Et c’est ainsi qu’Anne-Laurence se retrouve à vivre une expérience de travail qu’elle n’est pas prête d’oublier, et qui pourrait même changer la direction de son avenir professionnel ! « J’ai reçu une formation en hygiène et salubrité pour la Covid sur Zoom, une journée avec beaucoup de contenus, très intense. Ensuite, à l’hôpital, j’ai été formée comme aide de service, alors je fais aussi de la logistique, me confie la jeune saguenoise de 17 ans par téléphone. En fait, cela dépend de l’endroit où je travaille. Au début, j’étais à l’hôpital de Chicoutimi, aux opérations d’un jour, mais maintenant je suis au CHSLD St-Joseph à La Baie. Dans le fond, c’est le même employeur, c’est juste qu’il nous envoie là où il y a le plus de besoins ! »

La crise sanitaire, la fermeture des écoles et les cours en ligne offerts essentiellement à ceux qui ont le plus de difficultés, l’incertitude et le peu de pouvoir qu’un petit virus nous laisse soudain, tout cela a motivé la décision d’Anne-Laurence qui travaille depuis de 40 à 45 heures par semaine.

« J’étais plus capable de regarder TVA Nouvelles, j’étais écœurée en fait ! Je suis fragile aussi, je fais beaucoup d’anxiété, alors je me suis dit que j’allais aller directement au front, sinon tout cela était trop dur pour moi ! Comme je suis très émotive, là j’apprends à passer par-dessus, à me renforcer le caractère. Au CHSLD, il y a un monsieur qui est décédé, avec qui j’avais interagi quelques jours avant et ça m’a vraiment fait quelque chose, mais on dirait que je n’ai pas le choix de prendre sur moi. Là où je travaille, je suis à l’étage des cas les plus lourds, beaucoup d’Alzheimer et de démence. Ces personnes ne se rappelleront pas forcément, mais le peu de moments que je passe avec elles, ça me fait du bien de penser que ce petit 30 minutes, eh bien pendant ce temps-là, elles étaient heureuses ! »

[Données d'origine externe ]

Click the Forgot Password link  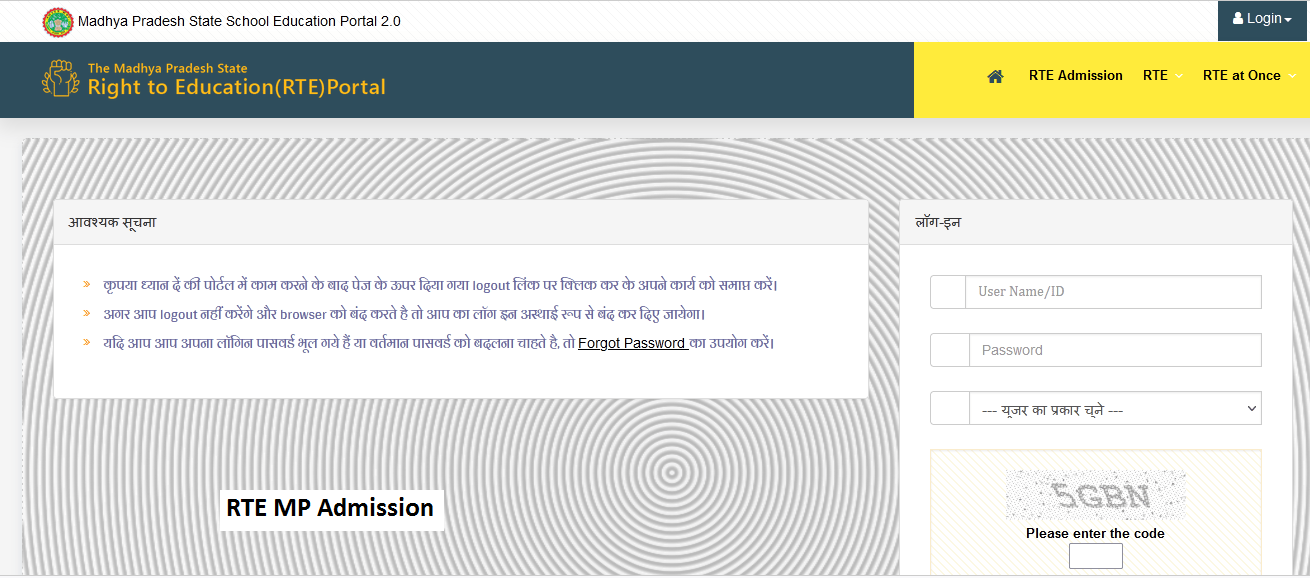(632, 343)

Celle qui devait s’en aller en mécanique de véhicule lourd au mois de janvier prochain avoue que cette expérience de travail bouleverse un peu ses plans. « On est tous déjà allés à l’hôpital, poursuit Anne-Laurence, mais on ne voit tellement pas l’envers du décor ! C’est tellement différent, j’en ai vécu vraiment beaucoup des affaires, j’ai vu des décès. À l’hôpital de Chicoutimi, j’étais sur un étage et j’ai vu une dame se faire donner l’aide à mourir. Ça change la vision de la vie ! Aussi, je m’aperçois qu’on ne se rend vraiment pas compte à quel point les préposés aux bénéficiaires travaillent fort. »

Au CHSLD St-Joseph à La Baie, où aucun cas de Covid n’a été détecté, l’ambiance de travail reste très humaine, un peu comme dans une famille où chacun fait attention aux autres membres de l’équipe. Celle qui se retrouve toujours à être la plus jeune aux différents endroits où elle a été envoyée, conclut ainsi l’entretien avant de retourner à sa journée de congé bien méritée : « Au CHSLD, on a tous été testés, et personne n’a le virus. À l’hôpital, par exemple, j’en ai fait des zones tièdes et chaudes. J’allais à des places où il y avait des cas de Covid présumés, mais on dirait que ça m’a comme désensibilisée à avoir peur, je me suis dit, si je le pogne, eh bien au moins je vais avoir fait de quoi. Faut pas avoir peur d’aller aider ! Jamais je n’aurais fait ça avant, mais là je me suis juste lancée dans le vide, et c’est tellement ça qui m’a apporté de bonnes affaires, j’arrive au foyer et les résidents sont contents de me voir, et j’ai vraiment l’impression que j’apporte quelque chose à la société. »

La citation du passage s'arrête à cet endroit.